Other limitations of this study were a short follow-up period, small sample size, and lack of a control group. Cataract progression may not have occurred because the follow up period was too short in the present study, so a longer follow up period might reveal progression of cataract with an influence on macular function.

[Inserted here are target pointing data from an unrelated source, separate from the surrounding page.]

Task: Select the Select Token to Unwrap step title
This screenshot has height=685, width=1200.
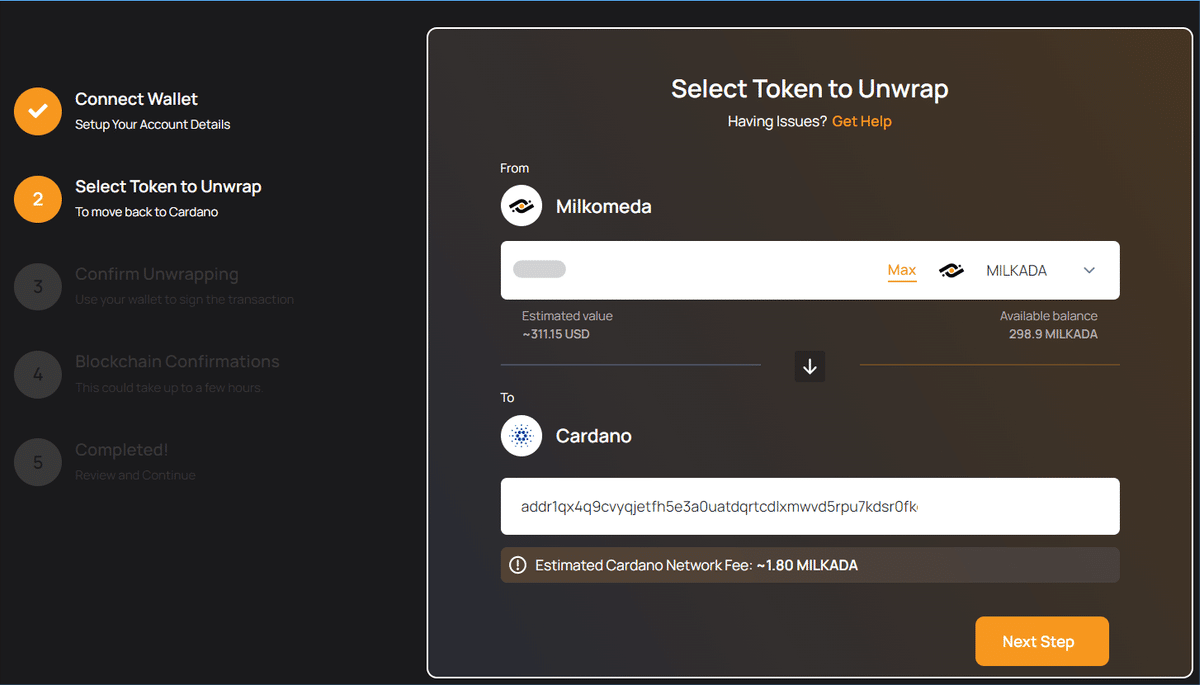Action: (168, 187)
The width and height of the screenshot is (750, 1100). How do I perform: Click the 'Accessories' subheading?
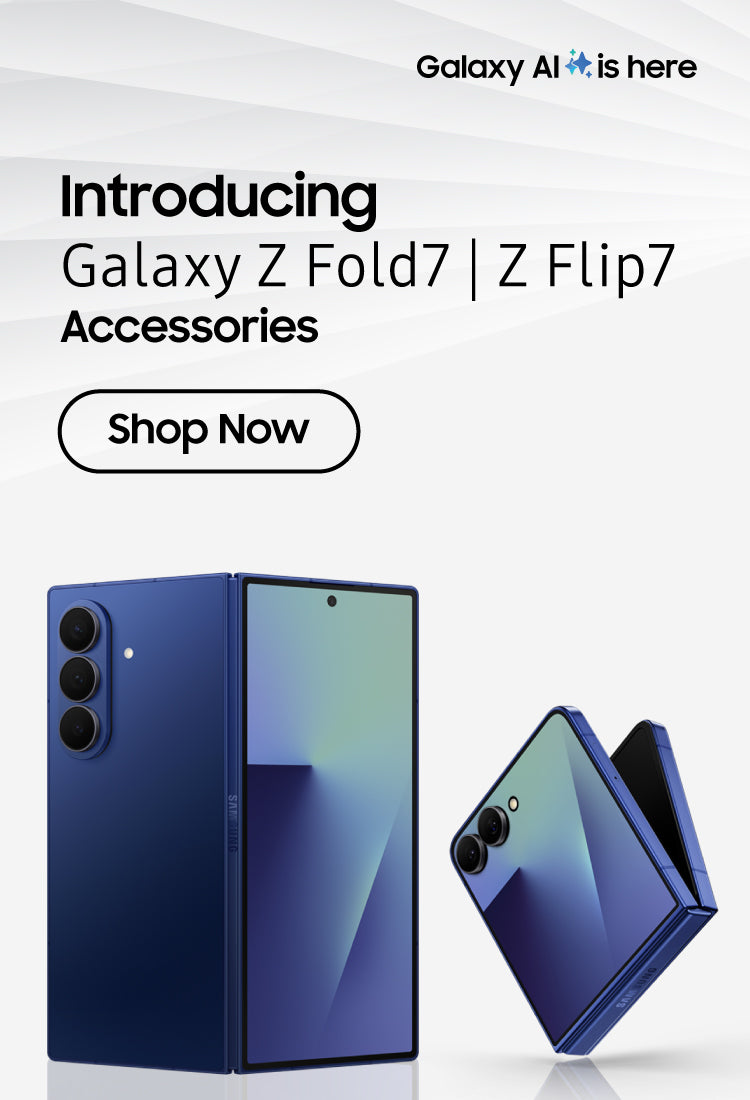(x=189, y=326)
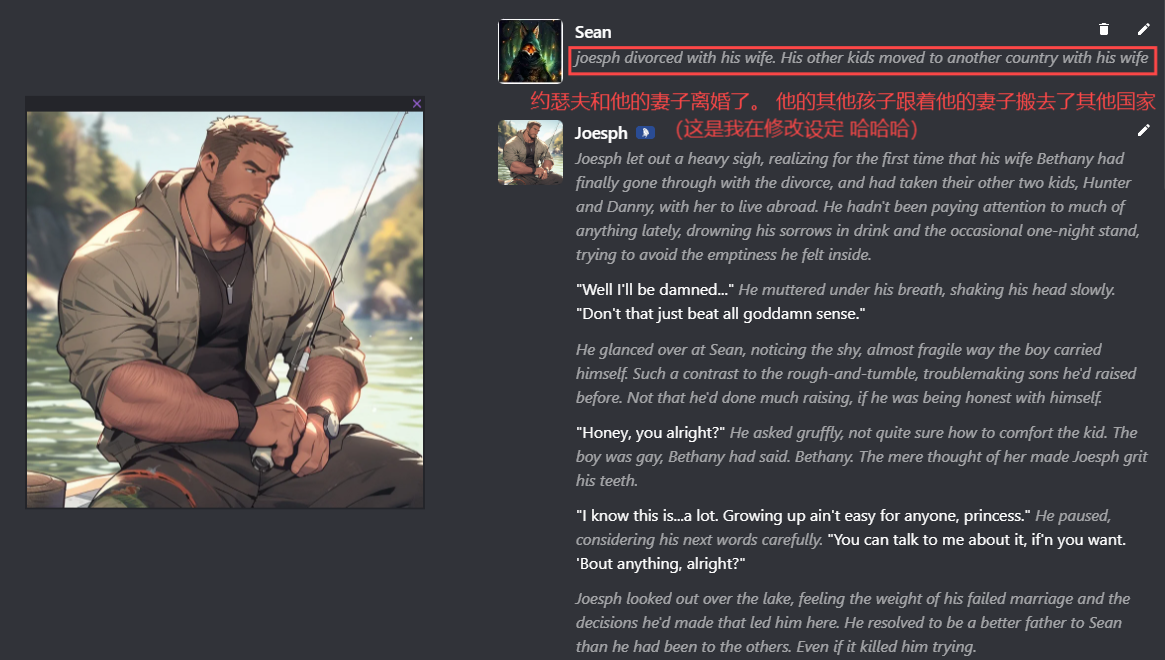1165x660 pixels.
Task: Click the paragraph starting "He glanced over at Sean"
Action: (x=856, y=374)
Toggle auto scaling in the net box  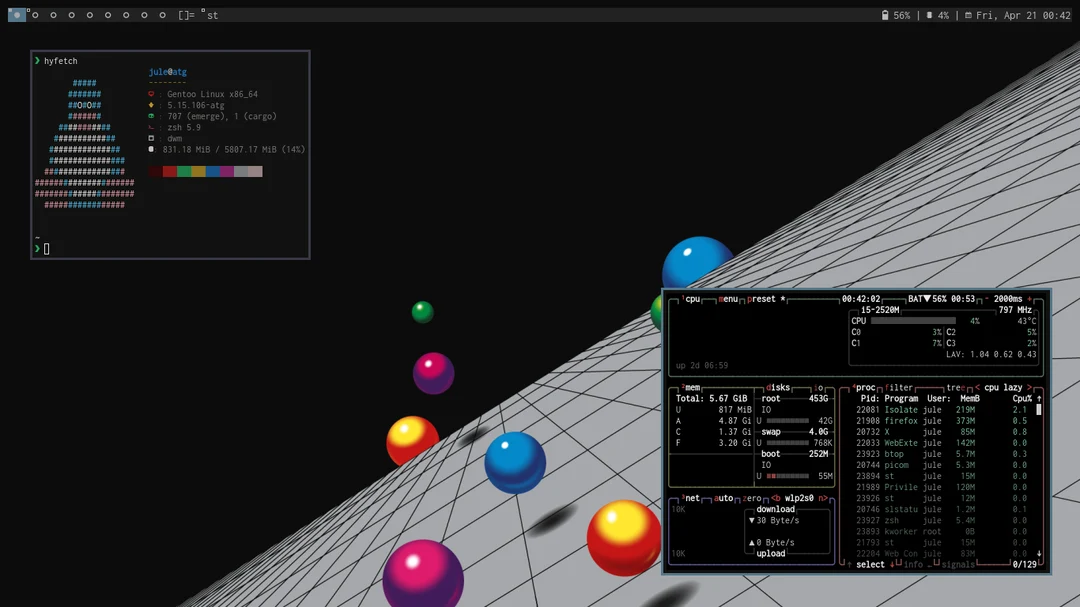[x=723, y=498]
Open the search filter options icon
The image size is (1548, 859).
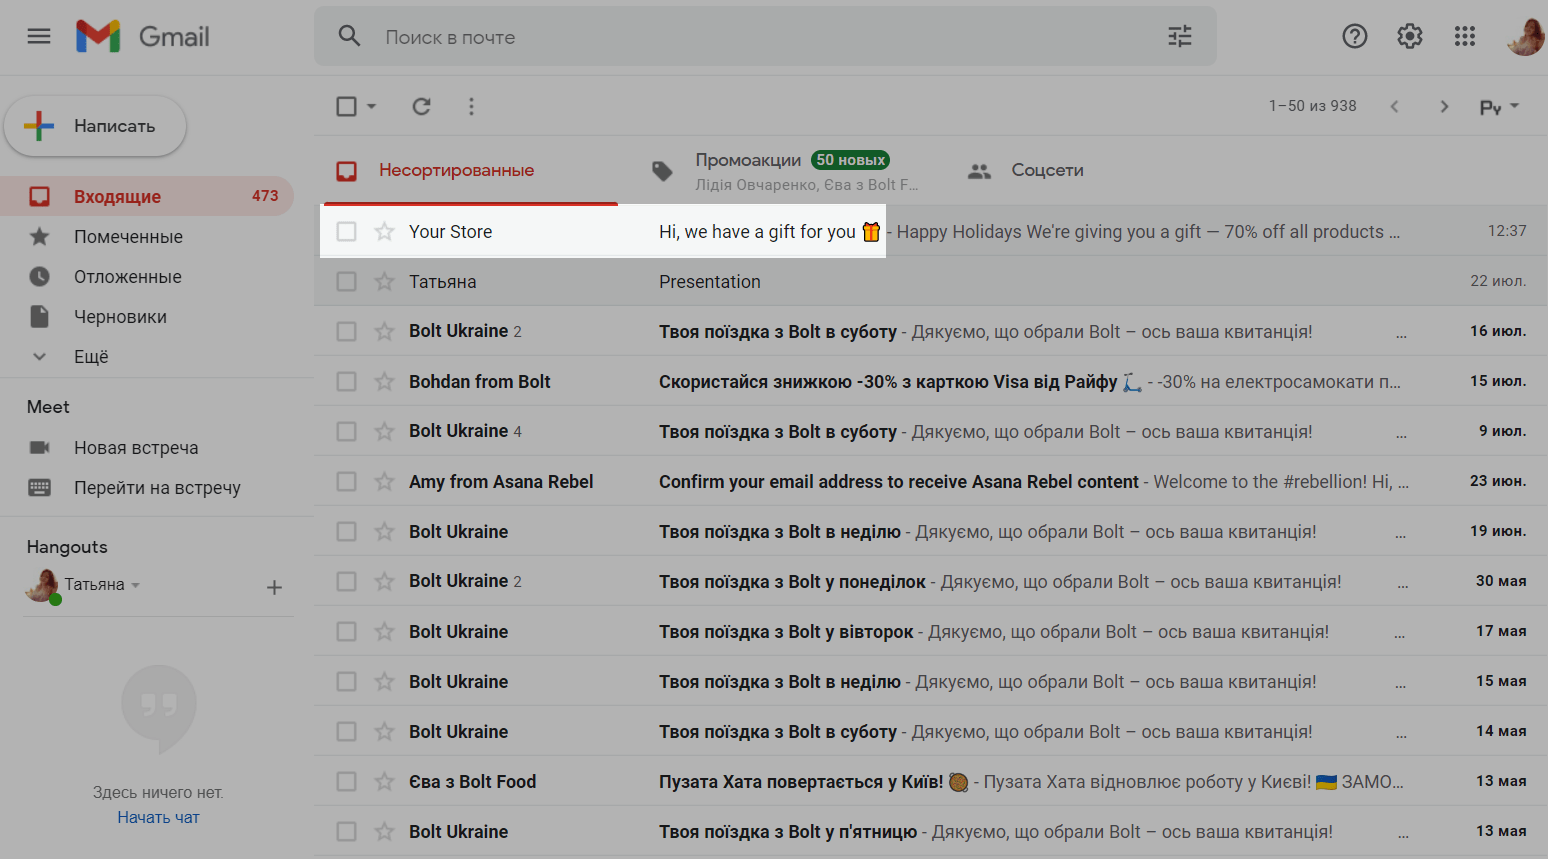click(x=1180, y=37)
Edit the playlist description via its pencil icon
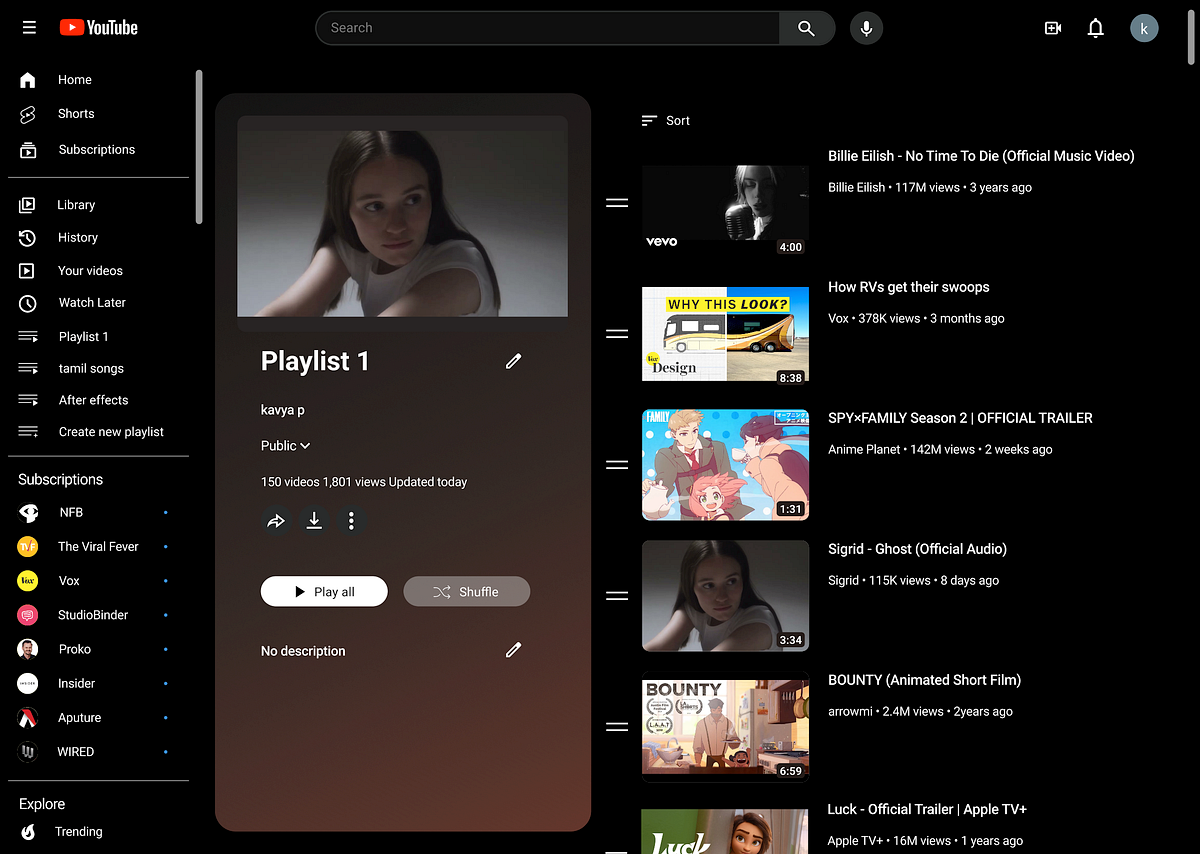The height and width of the screenshot is (854, 1200). 513,650
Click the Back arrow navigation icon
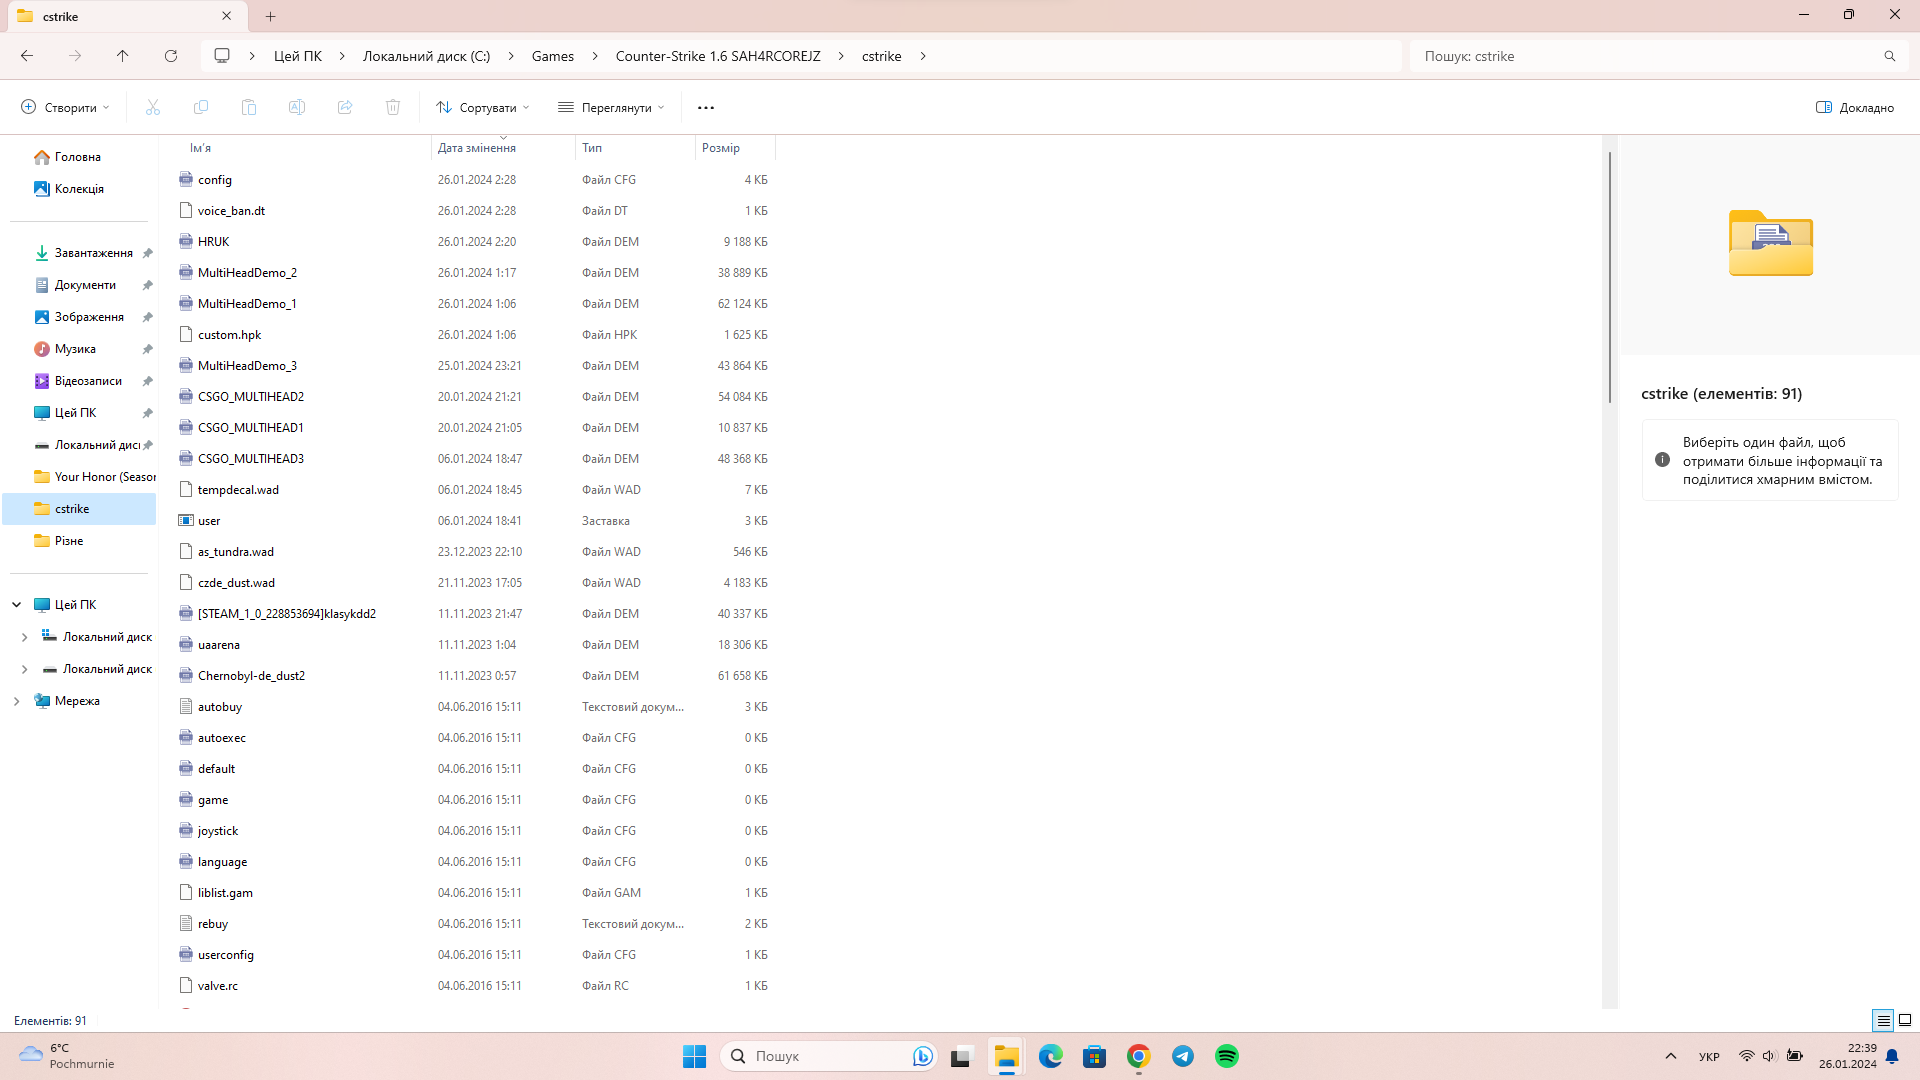 point(27,56)
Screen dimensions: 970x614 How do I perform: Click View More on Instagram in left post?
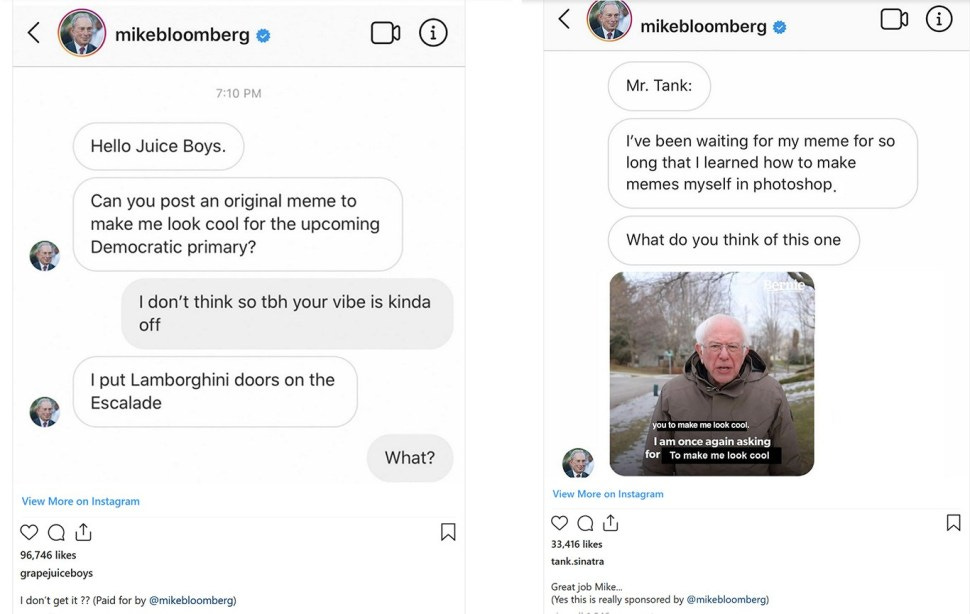pos(80,501)
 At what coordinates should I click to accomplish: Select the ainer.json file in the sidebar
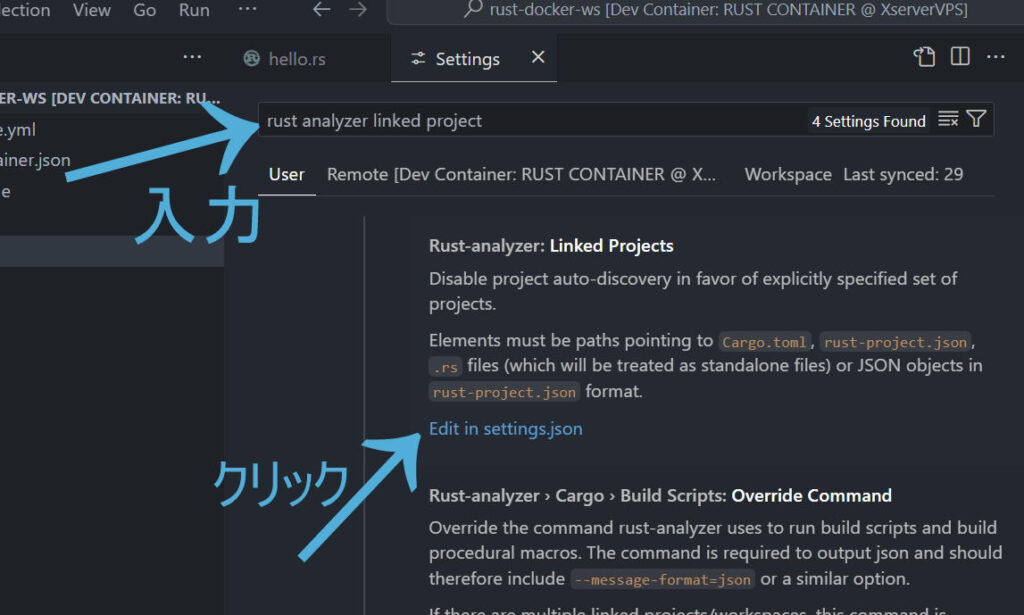[35, 159]
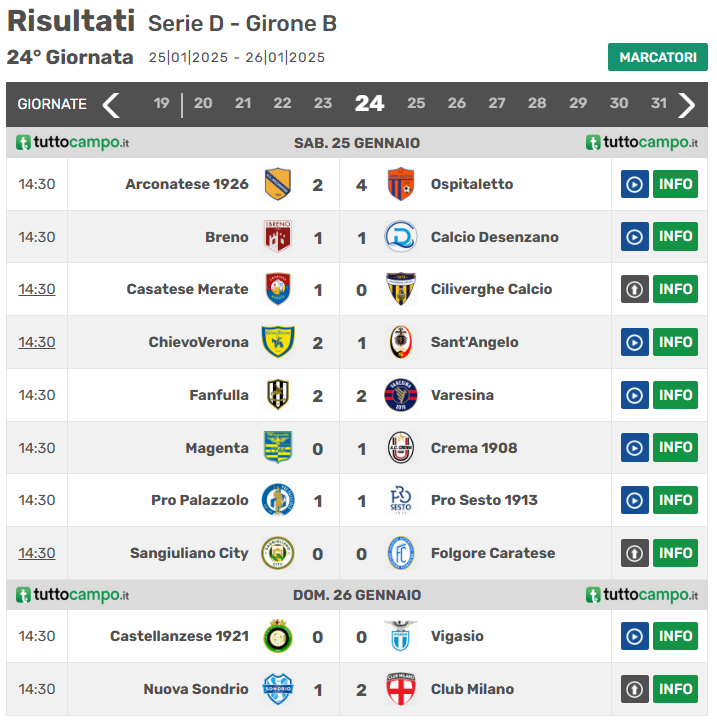Click the play icon for Castellanzese-Vigasio match
The image size is (717, 722).
(x=634, y=636)
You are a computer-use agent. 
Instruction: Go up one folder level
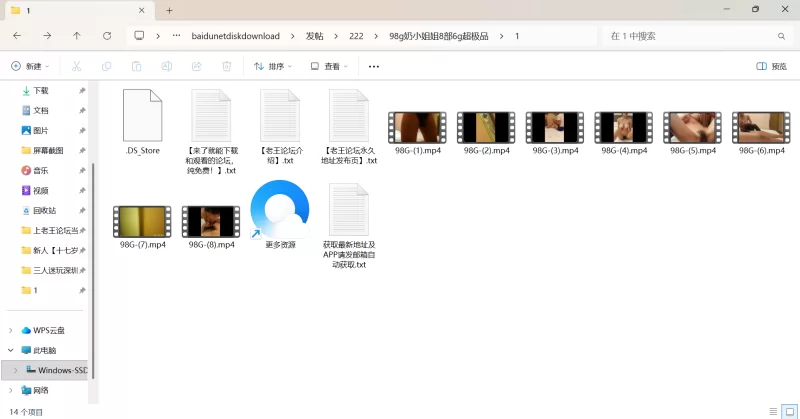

Thus, further investigations will be needed to clarify the relationship between foveal function and the site of venous occlusion (major versus macular) in patients with BRVO.
There were no significant differences in the trend profiles of foveal thickness, foveal volume, visual acuity, and foveal sensitivity between the Major and Macular groups. These results suggest that IVTA can improve foveal morphology, visual acuity, and foveal sensitivity regardless of the site of occlusion in BRVO patients with macular oedema.
CONFLICT OF INTEREST
The authors declare that they have no competing interests.
Contributions of Authors: H.N. was involved in the design and conduct of study; collection and management of the data were done by H.N.; analysis and interpretation of the data by H.N., K.S., and T.M.; preparation of the first draft of the manuscript by H.N., and review and approval of the manuscript by K.S., and T.M.